David Patton/Democrat-Herald
Medics work on a person injured in a police-involved shooting Friday in the northbound lane of Interstate 5, at Millersburg

By Jennifer MOody
Albany Democrat-Herald 
Oregon State Police are investigating an exchange of gunfire on Interstate 5 near Millersburg on Friday that wounded a state trooper and left another man in critical condition.

Northbound lanes were closed for about seven hours after the shooting, which happened at about 12:45 p.m. near the Millersburg exit. 
State police spokesman Gregg Hastings said Trooper Russell Decker, 33, and Senior Trooper Huff Meyr, 40, pulled over a small black car occupied by only the driver, a man. The troopers went in prepared for a "high-risk" traffic stop, which means weapons drawn, but Hastings said it wasn't yet clear why.

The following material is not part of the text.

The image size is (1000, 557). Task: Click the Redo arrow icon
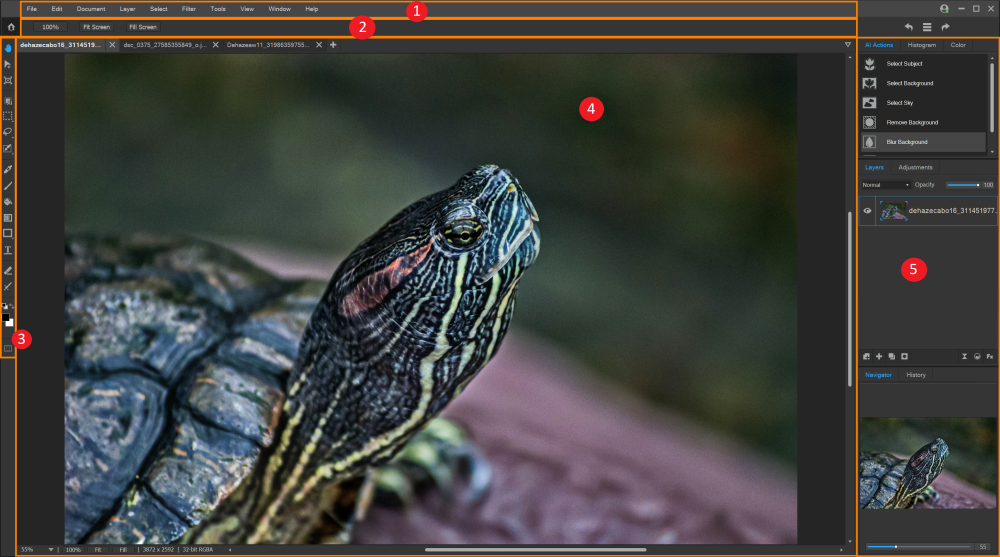[945, 27]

That's when gunfire erupted, but police did not say exactly what happened.

The man police pulled over was shot "multiple times" and was taken from the freeway by a Life Flight helicopter to Good Samaritan Hospital in Corvallis. He was still in critical condition late Friday.

The man was reportedly hit in the leg, groin and abdomen, according to KATU-TV in Portland.

Decker was shot three times, once in the left foot. His protective vest stopped the other two rounds, Hastings said. He was taken to Samaritan Albany General Hospital, where he was treated and released.

KATU reported a witness saw the trooper walking back to his patrol car with some documents when the stopped driver got out and started shooting. The witness saw the trooper fall down hard on the freeway embankment.

Mario Rivera saw the entire incident from the cab of his semi-trailer truck as he approached during the gunfire.

"It was a little nerve-racking," Rivera told KGW-TV in Portland. "It's not every day you see somebody shooting at a police officer."

Decker is a four-and-a-half-year OSP veteran assigned at the Albany office. He transferred from Pendleton about 18 months ago.

Hastings said he did not yet have information on which of the officers had fired, or whether both did.

Senior Trooper Meyr was not injured.

A third trooper, Hastings said, arrived at some point.

Three separate armed robberies or attempted robberies had been reported between 10:45 and 11:05 a.m. at an interstate rest area north of Sutherlin, but "we haven't made any connection," Hastings said.

OSP, the Linn County Sheriff's Office and the Linn County District Attorney's office were all involved in the investigation of the shooting.

At about 1:30 p.m., officers worked behind yellow crime tape stretched across the northbound lanes of the freeway.

Drivers, who had been stopped for almost an hour, stood watching from behind the tape as police and fire crews worked at the scene.

Medics assisted Trooper Decker, whose hat, shirt and one shoe were on the side of the freeway.

Farther up the road, medics were attending to the wounded driver, who was lying near the driver's door of a state police patrol car on the east side of the freeway.

In front of the trooper's patrol car, a black Toyota Corolla with a New Jersey license plate sat with its back window broken or shot out.

Traffic was detoured around on Century Drive.

The Linn County Sheriff's Office and Albany police and fire departments also responded to the incident.

Traffic also was slowed for several miles in the southbound lanes after a pickup and travel trailer collided north of Jefferson around 2:30 p.m. Injuries were involved but police did not have details.

Reporter Carrie Petersen and the Associated Press contributed to this story.


----------